Exercise input:
────────────────
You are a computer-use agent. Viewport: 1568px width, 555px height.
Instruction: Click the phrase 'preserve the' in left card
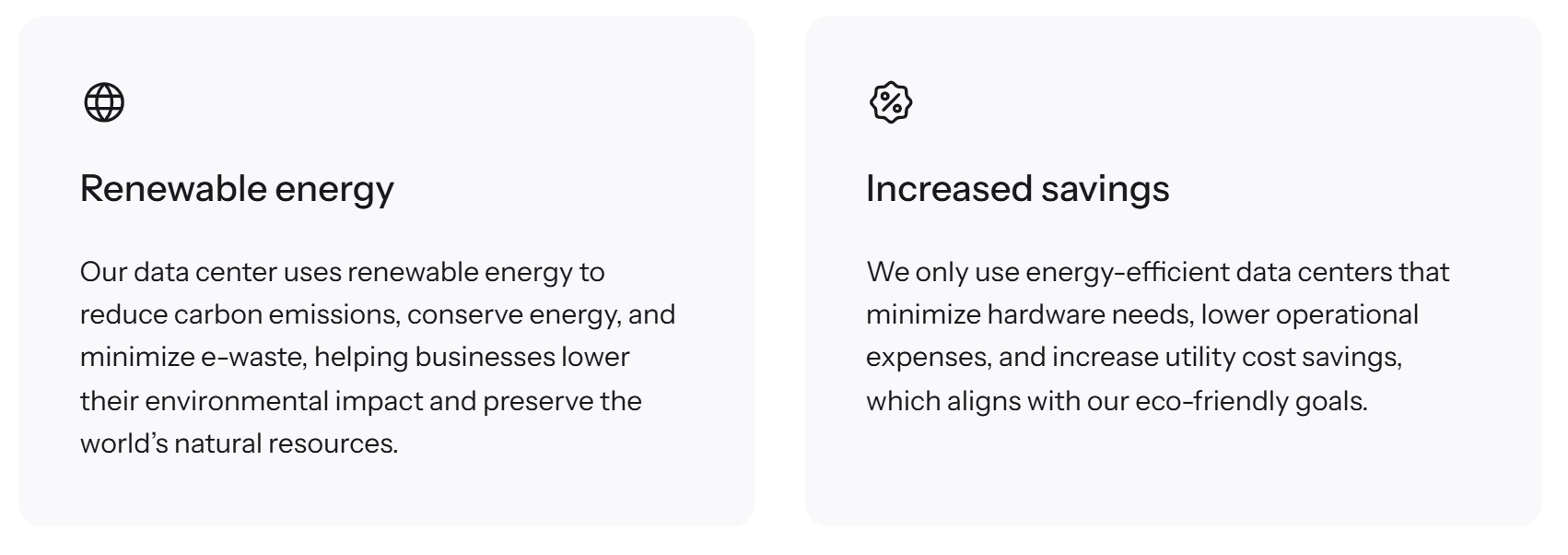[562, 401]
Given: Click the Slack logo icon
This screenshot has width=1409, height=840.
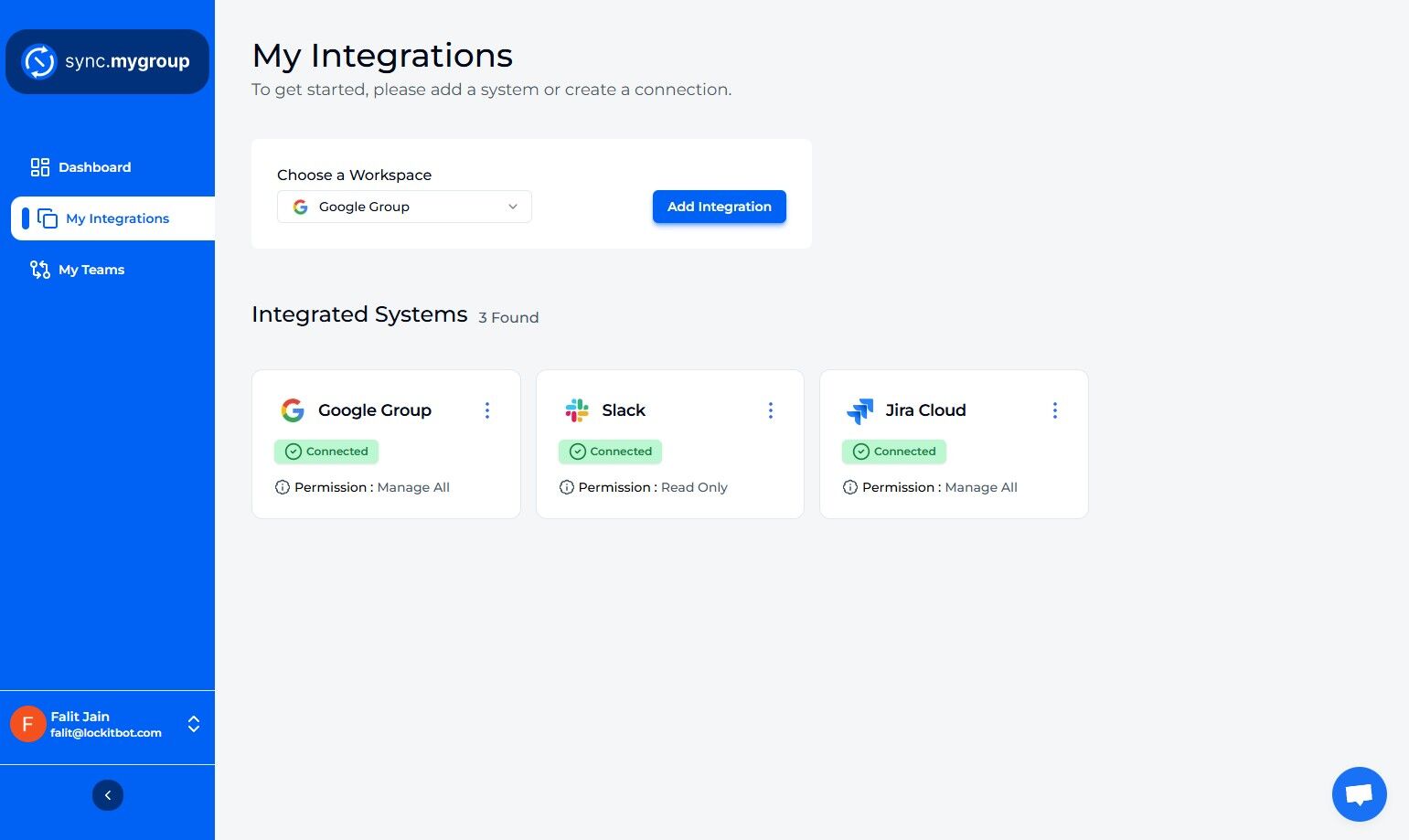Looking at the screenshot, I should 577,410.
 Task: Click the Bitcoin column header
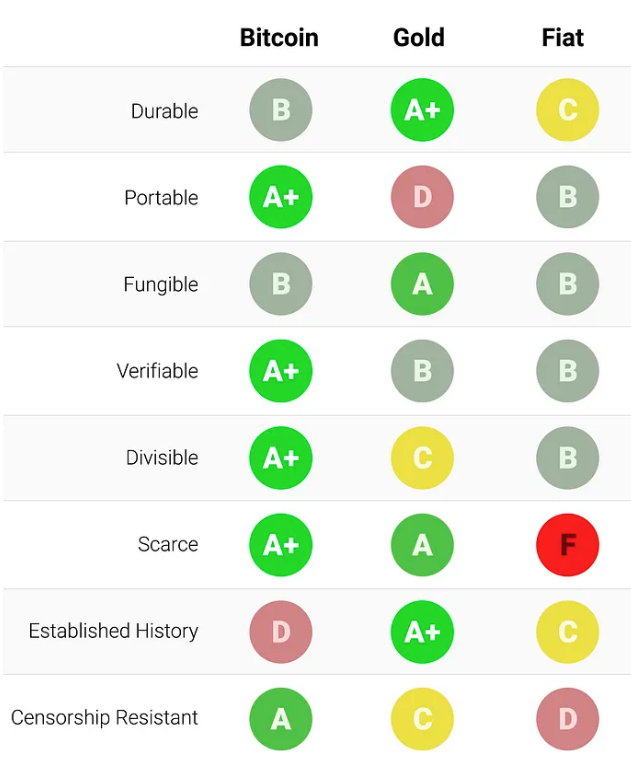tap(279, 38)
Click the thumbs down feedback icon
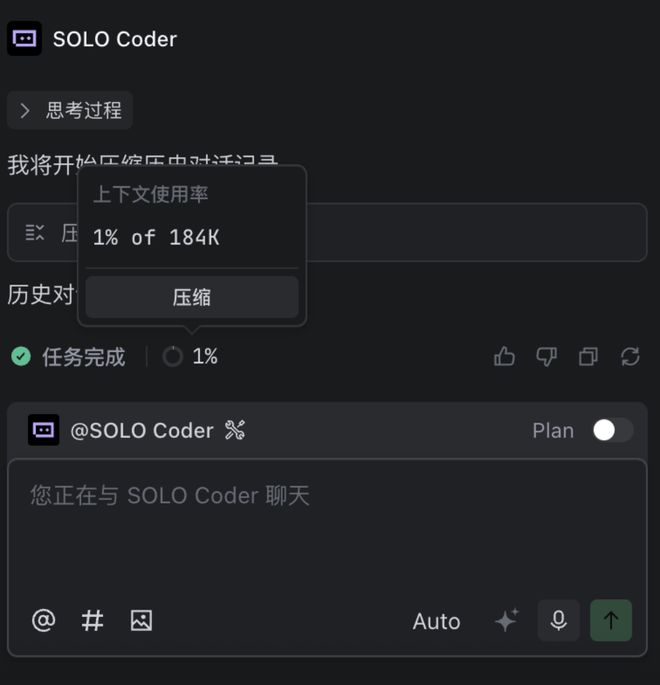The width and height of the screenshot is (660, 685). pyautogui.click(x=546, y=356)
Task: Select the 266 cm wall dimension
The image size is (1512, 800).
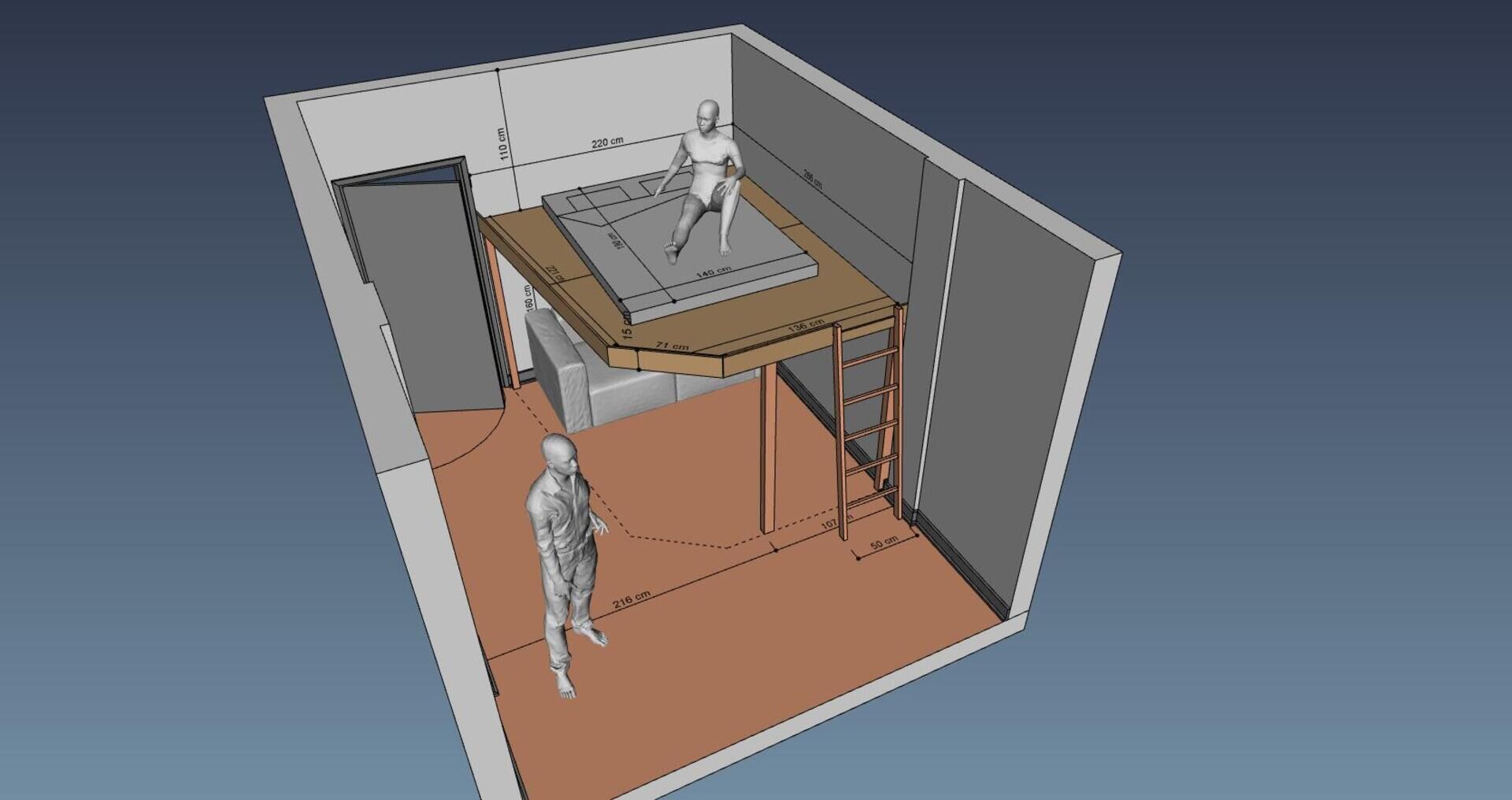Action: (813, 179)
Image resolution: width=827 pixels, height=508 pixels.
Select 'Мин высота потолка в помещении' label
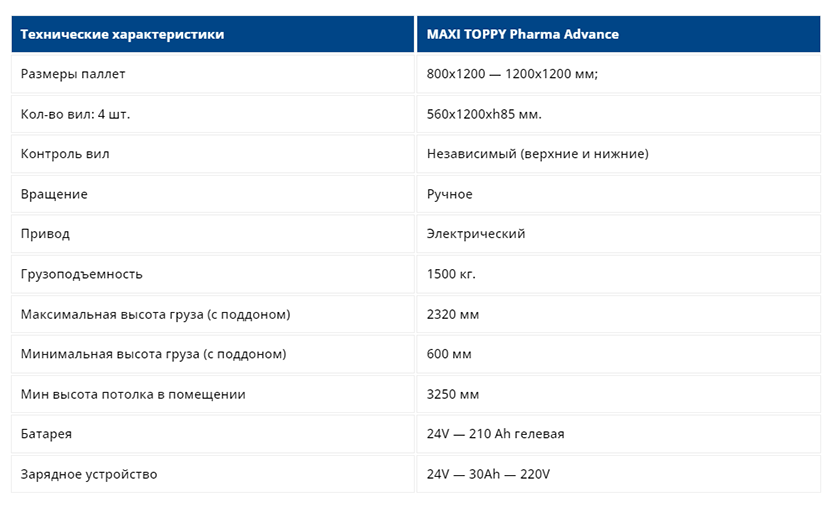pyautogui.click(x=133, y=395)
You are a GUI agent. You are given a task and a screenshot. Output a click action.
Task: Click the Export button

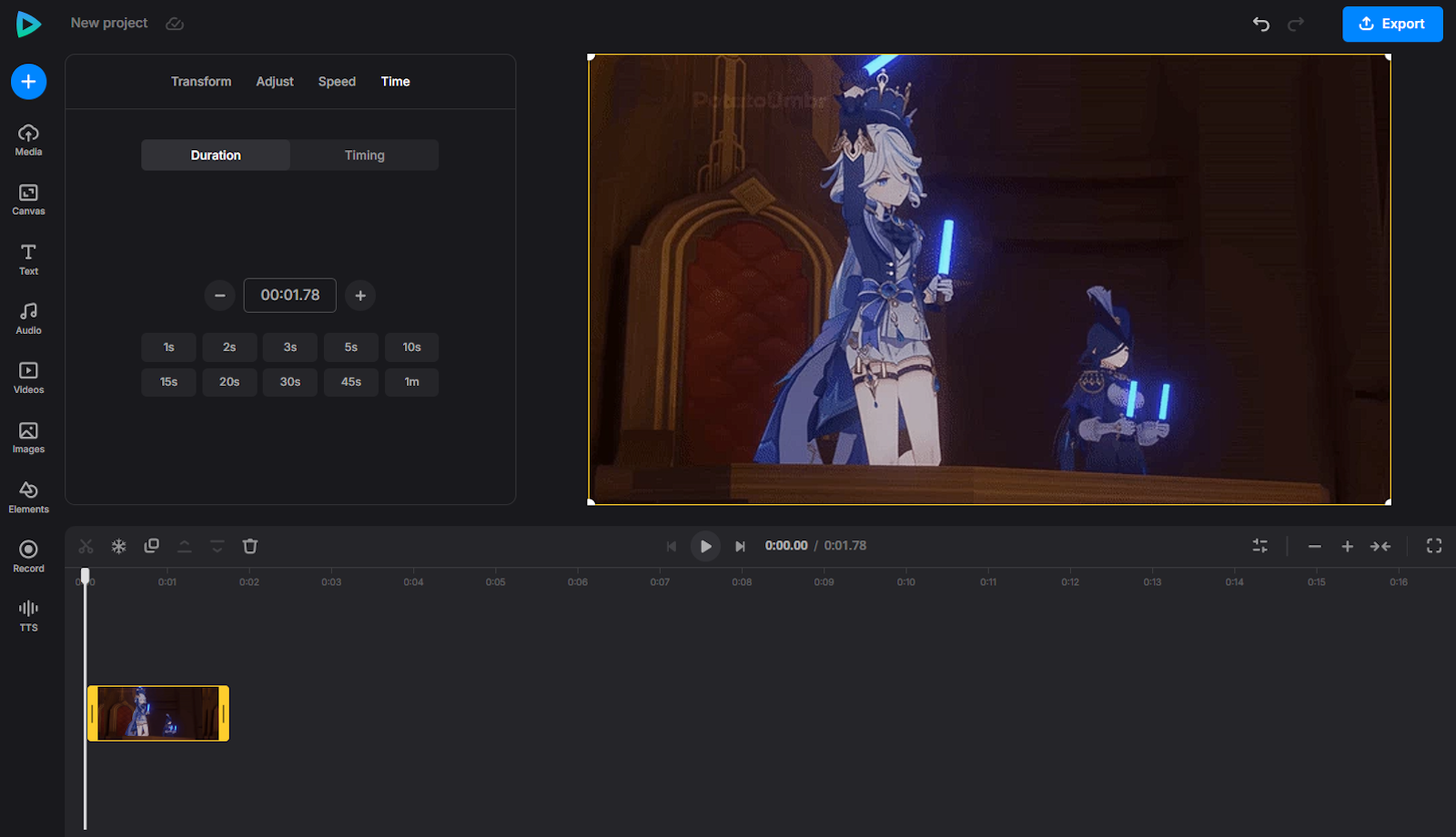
────────────────
Exercise: Report every line in the listing that holds the word "agent".

Worked solution:
You are a computer-use agent. Viewport: 1568px width, 555px height.
You are a GUI agent. You are given a task and a screenshot. Output a click action.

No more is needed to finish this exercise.